▶ _STORED ROWS_:
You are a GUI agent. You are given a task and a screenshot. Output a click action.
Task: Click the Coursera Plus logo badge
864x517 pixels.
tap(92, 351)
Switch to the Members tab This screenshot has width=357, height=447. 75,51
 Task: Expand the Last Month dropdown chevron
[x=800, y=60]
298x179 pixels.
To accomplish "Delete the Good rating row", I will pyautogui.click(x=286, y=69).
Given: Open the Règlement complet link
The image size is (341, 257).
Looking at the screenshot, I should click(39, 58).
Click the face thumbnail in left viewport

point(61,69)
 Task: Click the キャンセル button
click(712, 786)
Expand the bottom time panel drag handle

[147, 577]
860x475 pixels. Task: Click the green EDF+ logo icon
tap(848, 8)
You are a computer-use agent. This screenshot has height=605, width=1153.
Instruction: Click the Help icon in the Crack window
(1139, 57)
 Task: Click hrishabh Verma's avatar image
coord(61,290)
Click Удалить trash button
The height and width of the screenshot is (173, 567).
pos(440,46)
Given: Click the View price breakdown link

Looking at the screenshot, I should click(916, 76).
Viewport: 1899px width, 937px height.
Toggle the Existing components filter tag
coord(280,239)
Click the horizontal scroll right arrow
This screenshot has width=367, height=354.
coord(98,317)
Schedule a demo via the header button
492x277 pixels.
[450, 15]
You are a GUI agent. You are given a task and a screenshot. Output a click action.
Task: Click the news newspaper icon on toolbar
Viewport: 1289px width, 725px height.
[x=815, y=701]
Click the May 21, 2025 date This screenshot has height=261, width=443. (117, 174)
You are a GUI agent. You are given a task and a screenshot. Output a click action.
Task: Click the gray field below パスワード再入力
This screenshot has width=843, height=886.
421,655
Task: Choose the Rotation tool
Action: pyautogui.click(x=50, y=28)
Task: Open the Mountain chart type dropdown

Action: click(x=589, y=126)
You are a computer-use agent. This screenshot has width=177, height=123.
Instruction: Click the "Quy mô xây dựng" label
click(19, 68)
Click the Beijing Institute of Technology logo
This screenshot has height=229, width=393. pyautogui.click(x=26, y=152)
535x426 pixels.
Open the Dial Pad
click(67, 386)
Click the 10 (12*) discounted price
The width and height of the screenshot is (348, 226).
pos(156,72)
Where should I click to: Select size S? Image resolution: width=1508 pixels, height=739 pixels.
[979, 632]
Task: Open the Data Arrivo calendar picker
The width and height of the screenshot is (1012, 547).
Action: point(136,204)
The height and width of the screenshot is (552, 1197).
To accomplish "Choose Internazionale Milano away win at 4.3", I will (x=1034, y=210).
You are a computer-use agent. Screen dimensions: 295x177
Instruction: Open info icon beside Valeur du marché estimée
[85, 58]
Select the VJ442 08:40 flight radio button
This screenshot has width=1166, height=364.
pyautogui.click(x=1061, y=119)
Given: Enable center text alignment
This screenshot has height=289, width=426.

▶ _THE PROBLEM_: Rewrite the material above, changing every occurrence of "GUI agent" to "computer-use agent" and leaving everything else unaltered.

▶ _EXPECTED OUTPUT_:
You are a computer-use agent. You are given a task and a screenshot. Output a click action.
Task: Click the Coursera Plus logo badge
864x517 pixels.
tap(92, 351)
Switch to the Members tab This screenshot has width=357, height=447. 75,51
 Task: Expand the Last Month dropdown chevron
[x=800, y=60]
298x179 pixels.
To accomplish "Delete the Good rating row", I will pyautogui.click(x=286, y=69).
Given: Open the Règlement complet link
The image size is (341, 257).
Looking at the screenshot, I should click(39, 58).
Click the face thumbnail in left viewport

point(61,69)
 Task: Click the キャンセル button
click(712, 786)
Expand the bottom time panel drag handle

[147, 577]
860x475 pixels. Task: Click the green EDF+ logo icon
tap(848, 8)
You are a computer-use agent. This screenshot has height=605, width=1153.
Instruction: Click the Help icon in the Crack window
(1139, 57)
 Task: Click hrishabh Verma's avatar image
coord(61,290)
Click Удалить trash button
The height and width of the screenshot is (173, 567).
pos(440,46)
Given: Click the View price breakdown link

Looking at the screenshot, I should click(916, 76).
Viewport: 1899px width, 937px height.
Toggle the Existing components filter tag
coord(280,239)
Click the horizontal scroll right arrow
This screenshot has width=367, height=354.
coord(98,317)
Schedule a demo via the header button
492x277 pixels.
[450, 15]
You are a computer-use agent. You are given a task and a screenshot. Output a click action.
Task: Click the news newspaper icon on toolbar
Viewport: 1289px width, 725px height.
[x=815, y=701]
Click the May 21, 2025 date This screenshot has height=261, width=443. (117, 174)
You are a computer-use agent. You are given a task and a screenshot. Output a click action.
Task: Click the gray field below パスワード再入力
This screenshot has width=843, height=886.
421,655
Task: Choose the Rotation tool
Action: pyautogui.click(x=50, y=28)
Task: Open the Mountain chart type dropdown

Action: click(x=589, y=126)
You are a computer-use agent. This screenshot has width=177, height=123.
Instruction: Click the "Quy mô xây dựng" label
click(19, 68)
Click the Beijing Institute of Technology logo
This screenshot has height=229, width=393. pyautogui.click(x=26, y=152)
535x426 pixels.
Open the Dial Pad
click(67, 386)
Click the 10 (12*) discounted price
The width and height of the screenshot is (348, 226).
pos(156,72)
Where should I click to: Select size S? Image resolution: width=1508 pixels, height=739 pixels.
[979, 632]
Task: Open the Data Arrivo calendar picker
The width and height of the screenshot is (1012, 547).
Action: point(136,204)
The height and width of the screenshot is (552, 1197).
To accomplish "Choose Internazionale Milano away win at 4.3", I will (x=1034, y=210).
You are a computer-use agent. Screen dimensions: 295x177
Instruction: Open info icon beside Valeur du marché estimée
[85, 58]
Select the VJ442 08:40 flight radio button
This screenshot has width=1166, height=364.
pyautogui.click(x=1061, y=119)
Given: Enable center text alignment
This screenshot has height=289, width=426.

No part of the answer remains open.